Tras una nueva denuncia, el vocero presidencial, Adrián Ravier, sostuvo que el exjefe de Gabinete mantiene algunos privilegios de funcionarios.
Pese a su salida del cargo, el Gobierno confirmó que Manuel Adorni mantiene la custodia, uno de los privilegios de los que gozan los funcionarios, por "cuestiones de seguridad".
Así lo confirmó el vocero presidencial, Adrián Ravier, en su segunda conferencia de prensa en Casa Rosada.
"Por motivos de seguridad por ahora se mantiene", reveló ante la pregunta del periodismo acreditado.
En su carta de renuncia, el exvocero reveló que sufrió amenazas en medio de la causa que lo investiga por presunto enriquecimiento ilícito.
Asimismo, negó que la administración libertaria haya impulsado una auditoria interna para investigar las compras realizadas por los empleados de la Jefatura de Gabinete en nombre del exfuncionario.
"Él tema está en la justicia.
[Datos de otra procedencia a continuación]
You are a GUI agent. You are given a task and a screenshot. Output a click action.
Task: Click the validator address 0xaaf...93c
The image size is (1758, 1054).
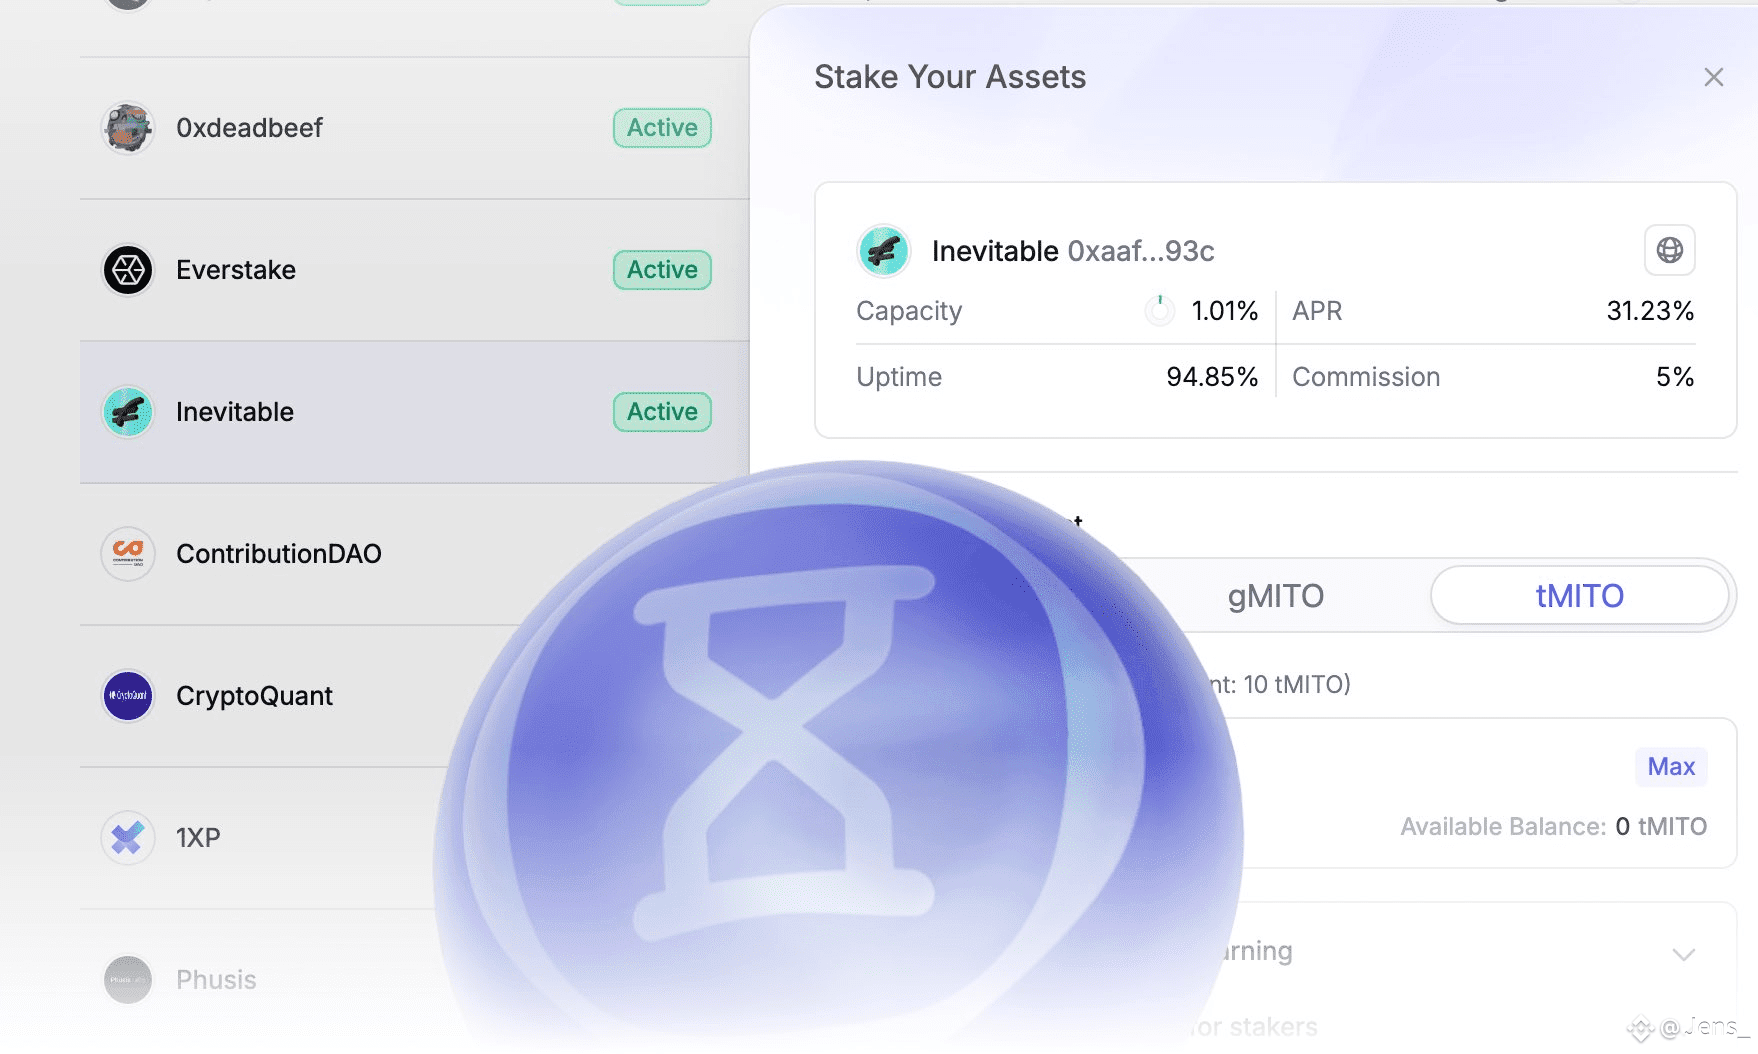point(1141,251)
Estas personas debe que declarar ante la justicia. No tenemos un mecanismo aparte de la Justicia que interrogará y evaluará", sentenció.
La respuesta llegó tras la presentación de un denuncia por parte de la diputada Marcela Pagano, quien afirmó que el exjefe de Gabinete mantiene la custodia y un vehículo oficial, pese a que ya no es funcionario público.
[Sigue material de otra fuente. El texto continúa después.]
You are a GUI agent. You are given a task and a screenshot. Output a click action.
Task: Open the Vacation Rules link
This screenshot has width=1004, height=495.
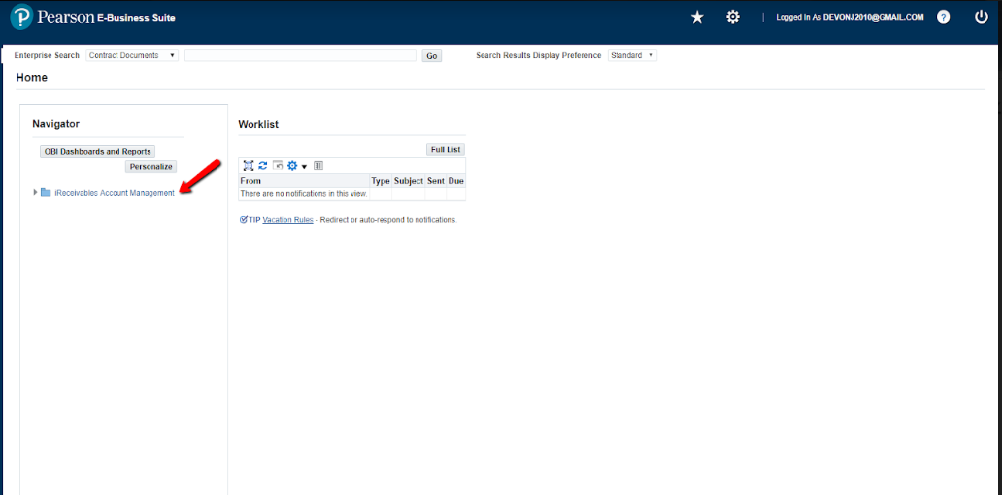(x=288, y=219)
En la misma rueda de prensa, Ravier defendió el rumbo económico luego de ser consultado sobre una reciente frase del jefe de Gabinete Diego Santilli, quien días después de asumir habló de la situación social y dijo que “falta que el crecimiento llegue a los ciudadanos de a pie, al comercio de la esquina”.
En ese sentido, el portavoz sostuvo que la Argentina está en "récord de consumo" y que la pobreza cae, aunque reconoció que esa mejora no se percibe de manera uniforme: . “Las realidades son heterogéneas. Sabemos que hay personas que están mejor y personas que no. Todavía no estamos donde queremos estar”.
Para fundamentarlo, Ravier se apoyó en una comparación con el arranque de la actual gestión: “Han pasado apenas dos años y medio. Yo creo que ya es otra Argentina, porque si vamos a datos de diciembre del 23, como economista les podría citar un centenar de indicadores, todos eran rojos".
El vocero también proyectó la apuesta del oficialismo más allá del corto plazo y dijo que espera que el plan pueda fortalecerse hasta 2027 y, “si el presidente Milei es reelecto hasta 2031”, profundizar la estabilización, la desregulación y las inversiones en salud, capital humano y digitalización.
La tensión quedó planteada entre una mejora que el Gobierno presenta como verificable en las estadísticas y una percepción social que la mejoría no llega a vastos sectores. Ravier no anunció una medida puntual para acelerar ese traslado al bolsillo, sino que insistió en que el camino pasa por “ordenar la macro”, tener “una moneda sana”, abrir la economía y reducir trabas estatales.